Bereits im Mittelalter diente der Hafen von Venlo als Umschlagplatz für Waren. Diese Funktion verdankte Venlo der Tatsache, dass die Maas flussaufwärts von Venlo viel flacher ist. In der Nähe der heutigen Bolwaterstraat befand sich ein Be- und Entladekai ('t Bat), und zwischen der Maaskade und der heutigen Halbinsel De Weerd befand sich ein Schutzhafen, in dem Schiffe im Winter bei starkem Eisgang einen sicheren Hafen fanden. Das Recht der freien Lagerung machte Venlo zu einem Lagerplatz für niederländische Waren, die hier umgeschlagen und teilweise nach Gulik, Aachen, Lüttich und in die Landen van Overmaas und umgekehrt verschifft wurden. Die Hafenfunktion war für die Entwicklung von Venlo von großer Bedeutung.

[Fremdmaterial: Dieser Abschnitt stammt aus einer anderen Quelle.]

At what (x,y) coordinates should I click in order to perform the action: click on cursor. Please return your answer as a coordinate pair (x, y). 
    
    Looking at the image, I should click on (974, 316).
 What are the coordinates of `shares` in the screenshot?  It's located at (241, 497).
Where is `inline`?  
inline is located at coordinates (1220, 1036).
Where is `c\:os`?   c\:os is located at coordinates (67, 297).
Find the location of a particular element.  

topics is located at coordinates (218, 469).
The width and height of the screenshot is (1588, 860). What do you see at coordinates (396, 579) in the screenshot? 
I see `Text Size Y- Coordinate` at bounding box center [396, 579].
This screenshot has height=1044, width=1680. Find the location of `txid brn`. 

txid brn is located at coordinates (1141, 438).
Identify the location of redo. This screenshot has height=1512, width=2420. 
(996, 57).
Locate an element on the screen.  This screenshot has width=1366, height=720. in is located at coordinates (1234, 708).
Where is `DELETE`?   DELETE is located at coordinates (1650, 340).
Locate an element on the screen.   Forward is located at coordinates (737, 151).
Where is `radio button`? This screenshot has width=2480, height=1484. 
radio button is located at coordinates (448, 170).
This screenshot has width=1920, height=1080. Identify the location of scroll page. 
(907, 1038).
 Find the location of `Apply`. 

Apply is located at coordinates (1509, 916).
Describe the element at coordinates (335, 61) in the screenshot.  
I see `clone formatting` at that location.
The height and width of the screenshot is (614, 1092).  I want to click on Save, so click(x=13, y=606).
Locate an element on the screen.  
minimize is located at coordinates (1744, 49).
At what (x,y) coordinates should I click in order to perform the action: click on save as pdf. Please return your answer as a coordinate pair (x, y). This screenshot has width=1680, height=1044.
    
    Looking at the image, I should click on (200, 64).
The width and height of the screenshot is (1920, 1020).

Im Hafen befand sich zu Zeiten der Festungsanlagen von Venlo auch die Werft direkt am Wasser des Innenhafens. Sie diente der Binnenschifffahrt als Entladekai und Reparaturwerft. Das Gelände spielte bei Belagerungen eine wichtige Rolle. Dieser Teil der Venloer Festung bot an zwei Stellen Zugang zur Innenstadt und war daher von strategischer Bedeutung. Der südlichste Zugang zur Stadt erfolgte über den Nieuwe Poort und weiter nördlich über den Maaspoort. Diese Anlegestelle musste daher gut geschützt werden. Dies war von entscheidender Bedeutung, da die Stadt zu dieser Zeit weitgehend vom Maashandel abhängig war. Die Bastion Le Roy war hier von eminenter Bedeutung.
Anno 2025
Heute ist De Werf eine Straße und verläuft von der Kreuzung mit der Havenkade/Peperstraat/Maaskade in Richtung Süden, wo sie als Sackgasse an der ehemaligen Bastion le Roy endet. Diese Straße heißt immer noch Bastion und liegt tiefer als der Maasboulevard.